El uno de enero te despiertas pensando que volverás a ser madre y la noche de Reyes la naturaleza te lo arrebata sin ninguna explicación.
Eso sí, al día siguiente finge que todo va bien: ve a trabajar, sal al mundo como si nada hubiera pasado. Miéntete a ti misma diciéndote que si hubieras hecho el test una semana más tarde, y no el día uno, seguramente esto te lo hubieras tomado como un simple retraso. Antes los tenías todos los meses, puede volverte a pasar.

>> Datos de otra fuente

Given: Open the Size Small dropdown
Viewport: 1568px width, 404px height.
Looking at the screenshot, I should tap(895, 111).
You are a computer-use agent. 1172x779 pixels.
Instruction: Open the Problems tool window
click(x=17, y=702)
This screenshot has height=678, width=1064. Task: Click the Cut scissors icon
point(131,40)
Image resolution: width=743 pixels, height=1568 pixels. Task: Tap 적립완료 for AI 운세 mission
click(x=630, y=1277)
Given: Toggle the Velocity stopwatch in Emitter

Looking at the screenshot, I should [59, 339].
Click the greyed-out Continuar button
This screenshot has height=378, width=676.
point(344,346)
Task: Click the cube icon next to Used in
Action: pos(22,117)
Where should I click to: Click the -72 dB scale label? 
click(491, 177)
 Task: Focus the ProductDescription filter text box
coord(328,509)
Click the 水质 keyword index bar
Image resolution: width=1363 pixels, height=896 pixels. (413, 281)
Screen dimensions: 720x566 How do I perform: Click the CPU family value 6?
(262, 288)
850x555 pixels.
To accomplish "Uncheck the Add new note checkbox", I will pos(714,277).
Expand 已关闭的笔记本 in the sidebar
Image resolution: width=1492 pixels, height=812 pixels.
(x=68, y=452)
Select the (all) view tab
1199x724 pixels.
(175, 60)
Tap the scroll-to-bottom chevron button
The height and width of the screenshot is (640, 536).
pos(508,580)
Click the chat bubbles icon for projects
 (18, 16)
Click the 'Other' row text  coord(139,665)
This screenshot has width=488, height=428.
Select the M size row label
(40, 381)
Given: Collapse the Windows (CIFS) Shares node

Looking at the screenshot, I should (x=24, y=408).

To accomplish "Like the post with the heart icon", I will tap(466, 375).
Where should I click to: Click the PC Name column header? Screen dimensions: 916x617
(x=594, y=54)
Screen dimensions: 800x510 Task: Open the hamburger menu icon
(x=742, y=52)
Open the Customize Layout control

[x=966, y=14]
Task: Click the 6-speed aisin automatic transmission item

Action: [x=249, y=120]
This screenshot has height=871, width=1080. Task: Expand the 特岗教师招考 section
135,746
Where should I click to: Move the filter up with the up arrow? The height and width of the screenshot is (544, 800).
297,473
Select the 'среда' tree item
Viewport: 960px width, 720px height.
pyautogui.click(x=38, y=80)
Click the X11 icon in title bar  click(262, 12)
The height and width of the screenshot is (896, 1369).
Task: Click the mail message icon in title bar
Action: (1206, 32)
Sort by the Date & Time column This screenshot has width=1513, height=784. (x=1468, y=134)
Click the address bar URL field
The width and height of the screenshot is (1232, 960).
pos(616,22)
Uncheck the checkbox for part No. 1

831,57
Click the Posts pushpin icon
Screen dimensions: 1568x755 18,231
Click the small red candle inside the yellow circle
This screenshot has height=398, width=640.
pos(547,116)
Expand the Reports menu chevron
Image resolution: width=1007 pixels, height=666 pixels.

Pero en realidad nada esta bien. Porque a ti fingir no te va. Y eso en realidad también está bien: hay gente que necesita hacer ver a los demás que lo saben todo, que no necesitan a nadie, que todo lo pueden superar. Pero a veces también hay gente como tú: gente que ya no sabe nada, gente que necesita recuperar su tribu, gente a quien la debilidad ya no le sorprende, gente que hace días que camina cansada, que ha entrado en un bucle negativo, gente que a veces simplemente no cree en eso de “todo irá bien”. Y seguramente, todo irá bien. Algún día. Porque no todo puede ir mal eternamente, ¿no?